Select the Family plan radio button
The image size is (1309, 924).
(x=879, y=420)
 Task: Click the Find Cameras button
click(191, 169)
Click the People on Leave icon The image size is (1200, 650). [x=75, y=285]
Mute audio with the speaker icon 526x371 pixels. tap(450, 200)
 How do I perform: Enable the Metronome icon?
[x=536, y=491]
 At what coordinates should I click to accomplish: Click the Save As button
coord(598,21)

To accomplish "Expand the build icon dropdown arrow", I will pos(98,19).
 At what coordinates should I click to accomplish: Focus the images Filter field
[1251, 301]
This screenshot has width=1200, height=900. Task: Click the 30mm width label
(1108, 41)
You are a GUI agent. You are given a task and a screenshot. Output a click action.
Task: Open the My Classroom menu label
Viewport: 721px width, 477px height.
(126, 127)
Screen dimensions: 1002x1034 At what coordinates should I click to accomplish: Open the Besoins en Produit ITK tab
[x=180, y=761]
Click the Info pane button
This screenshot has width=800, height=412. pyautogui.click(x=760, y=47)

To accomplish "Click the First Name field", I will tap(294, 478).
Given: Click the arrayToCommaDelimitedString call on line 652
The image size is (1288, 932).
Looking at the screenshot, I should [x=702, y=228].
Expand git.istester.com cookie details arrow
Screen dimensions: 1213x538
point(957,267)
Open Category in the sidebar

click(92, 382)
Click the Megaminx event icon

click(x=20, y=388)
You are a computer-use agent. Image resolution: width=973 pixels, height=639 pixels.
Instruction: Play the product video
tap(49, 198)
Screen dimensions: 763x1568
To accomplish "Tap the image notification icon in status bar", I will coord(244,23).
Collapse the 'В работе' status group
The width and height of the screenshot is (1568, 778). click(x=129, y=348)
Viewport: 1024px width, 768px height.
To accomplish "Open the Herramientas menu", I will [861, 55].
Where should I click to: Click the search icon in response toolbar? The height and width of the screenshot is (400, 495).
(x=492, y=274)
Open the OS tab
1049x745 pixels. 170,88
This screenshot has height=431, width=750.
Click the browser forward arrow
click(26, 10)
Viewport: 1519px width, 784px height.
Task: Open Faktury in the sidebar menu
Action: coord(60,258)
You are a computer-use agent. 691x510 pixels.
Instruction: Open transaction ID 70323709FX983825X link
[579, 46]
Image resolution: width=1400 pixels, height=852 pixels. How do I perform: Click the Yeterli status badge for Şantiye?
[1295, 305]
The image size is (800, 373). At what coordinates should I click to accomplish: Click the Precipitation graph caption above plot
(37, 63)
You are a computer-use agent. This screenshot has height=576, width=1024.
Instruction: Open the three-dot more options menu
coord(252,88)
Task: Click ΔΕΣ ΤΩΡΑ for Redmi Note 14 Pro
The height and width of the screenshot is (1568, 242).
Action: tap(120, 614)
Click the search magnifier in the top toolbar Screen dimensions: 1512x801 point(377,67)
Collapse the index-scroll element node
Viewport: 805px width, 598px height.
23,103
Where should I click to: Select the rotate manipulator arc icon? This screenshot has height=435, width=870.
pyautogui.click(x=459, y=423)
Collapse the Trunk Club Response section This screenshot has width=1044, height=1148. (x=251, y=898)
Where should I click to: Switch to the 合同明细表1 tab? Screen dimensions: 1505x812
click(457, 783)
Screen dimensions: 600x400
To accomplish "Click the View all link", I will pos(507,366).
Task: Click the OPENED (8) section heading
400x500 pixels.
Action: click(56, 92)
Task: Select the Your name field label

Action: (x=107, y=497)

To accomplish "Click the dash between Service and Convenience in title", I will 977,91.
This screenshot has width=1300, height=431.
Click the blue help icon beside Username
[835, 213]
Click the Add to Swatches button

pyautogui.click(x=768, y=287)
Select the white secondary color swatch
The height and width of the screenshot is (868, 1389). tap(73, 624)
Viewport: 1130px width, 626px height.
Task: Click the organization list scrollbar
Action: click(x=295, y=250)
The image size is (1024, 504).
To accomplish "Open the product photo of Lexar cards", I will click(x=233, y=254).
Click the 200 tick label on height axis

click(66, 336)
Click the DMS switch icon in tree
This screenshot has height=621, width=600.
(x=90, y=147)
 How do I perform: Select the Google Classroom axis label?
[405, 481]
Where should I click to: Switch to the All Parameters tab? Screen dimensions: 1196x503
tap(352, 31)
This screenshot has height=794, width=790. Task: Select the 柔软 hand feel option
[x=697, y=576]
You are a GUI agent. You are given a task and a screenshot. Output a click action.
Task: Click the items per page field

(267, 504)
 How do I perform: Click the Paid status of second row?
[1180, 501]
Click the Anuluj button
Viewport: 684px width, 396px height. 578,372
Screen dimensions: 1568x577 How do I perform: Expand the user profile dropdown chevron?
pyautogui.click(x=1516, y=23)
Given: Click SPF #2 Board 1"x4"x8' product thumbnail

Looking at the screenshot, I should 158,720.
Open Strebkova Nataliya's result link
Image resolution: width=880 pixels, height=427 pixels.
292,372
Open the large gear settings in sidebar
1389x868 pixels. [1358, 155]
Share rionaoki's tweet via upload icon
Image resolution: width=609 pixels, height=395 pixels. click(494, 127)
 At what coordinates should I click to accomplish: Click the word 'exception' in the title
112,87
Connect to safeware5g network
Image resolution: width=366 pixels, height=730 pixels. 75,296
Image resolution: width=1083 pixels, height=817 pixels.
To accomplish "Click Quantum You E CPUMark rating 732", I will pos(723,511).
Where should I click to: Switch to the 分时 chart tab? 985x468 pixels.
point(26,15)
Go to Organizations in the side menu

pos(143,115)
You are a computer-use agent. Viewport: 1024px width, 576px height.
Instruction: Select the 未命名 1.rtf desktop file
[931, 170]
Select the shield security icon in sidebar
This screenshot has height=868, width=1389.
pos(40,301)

# # # # #

* _HOW TO COMPLETE THIS TASK_: An exact copy of the lines from the one holding "Image resolution: width=1083" through the end of the data is the whole answer.

* _ANSWER BELOW_:
Image resolution: width=1083 pixels, height=817 pixels.
To accomplish "Click Quantum You E CPUMark rating 732", I will pos(723,511).
Where should I click to: Switch to the 分时 chart tab? 985x468 pixels.
point(26,15)
Go to Organizations in the side menu

pos(143,115)
You are a computer-use agent. Viewport: 1024px width, 576px height.
Instruction: Select the 未命名 1.rtf desktop file
[931, 170]
Select the shield security icon in sidebar
This screenshot has height=868, width=1389.
pos(40,301)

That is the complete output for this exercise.